It's Alive! by Walsh Toby;

It's Alive! by Walsh Toby;

Author:Walsh, Toby;
Language: eng
Format: epub
Publisher: Schwartz Publishing Pty, Limited


Even if we see continual, perhaps even exponential improvements in our Artificial Intelligence systems, this may not be enough to improve performance. The difficulty of the problems that have to be solved before intelligence increases may itself increase even more rapidly.

THE ‘LIMITS OF INTELLIGENCE’ ARGUMENT

Another argument against the technological singularity is the possibility of running into some fundamental limits. Some of these are physical. Einstein taught us that you cannot accelerate past the speed of light. Heisenberg taught us that you cannot know both position and momentum with complete accuracy. Ernest Rutherford and Frederick Soddy taught us that you cannot know with certainty when the radioactive decay of an atom will happen. Any thinking machine we build will be limited by these physical laws. Of course, if that machine is electronic or even quantum in nature, these limits are likely to be much greater than the biological and chemical limits of our human brains. The human brain has a clock speed of dozens of cycles per second. Computers today have clock speeds of billions of cycles per second, millions of times faster. The human brain makes up for this slow clock speed with its massive parallelism – that is, unlike a computer, which processes one instruction at a time, our brains work on many different things at the same time. But even allowing for this, it is remarkable that such a slow machine can do so much. Clearly, computers are likely to have a significant edge in terms of raw clock speed.

However, there are also more empirical laws that emerge out of complex systems. For example, Dunbar’s number is the observed correlation between brain size for primates and average social group size.41 This puts a limit on social groups of between 100 and 250 people. Intelligence is also a complex phenomenon, and may also have limits that emerge from this complexity. Any improvements in machine intelligence, whether it runs away or happens more slowly, may quickly bump up against such limits. Of course, there’s no reason to suppose that our own human intelligence is at or close to this limit. But, equally, there’s little reason why any such limits are necessarily far beyond our own intelligence.

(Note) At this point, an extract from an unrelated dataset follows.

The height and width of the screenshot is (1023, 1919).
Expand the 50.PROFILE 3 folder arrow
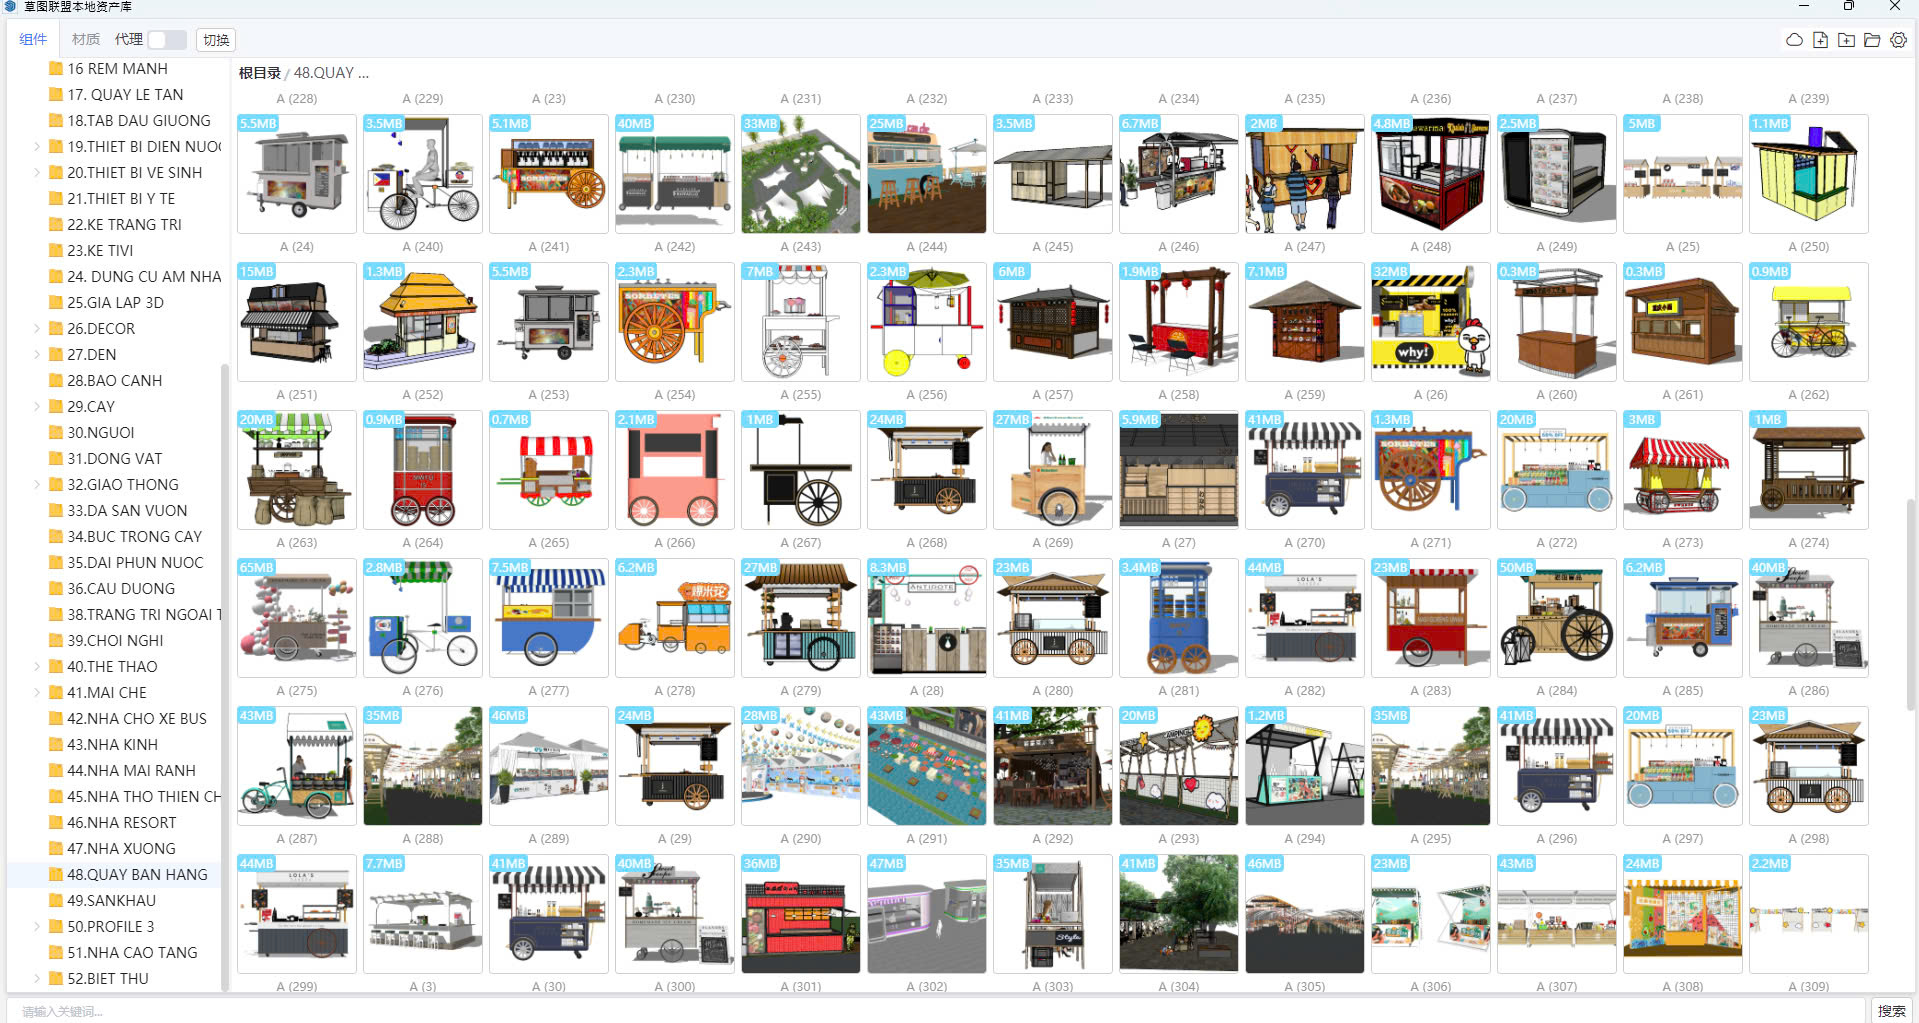point(38,927)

Another limit may simply be due to the inherent uncertainty of nature. No matter how hard you think about a problem, there may be limits to the quality of your decision-making. Even a superhuman intelligence is not going to be any better than the rest of us at predicting the next EuroMillions lottery. Finally, computation is already running into some hard physical limits. The uncertainty of the quantum world limits how small we can build. In March 2016, Intel announced that Moore’s law was ending, and that transistors would only shrink in size for another five years. Intel will now shift its focus to areas such as power consumption, in part to support our appetite for mobile devices.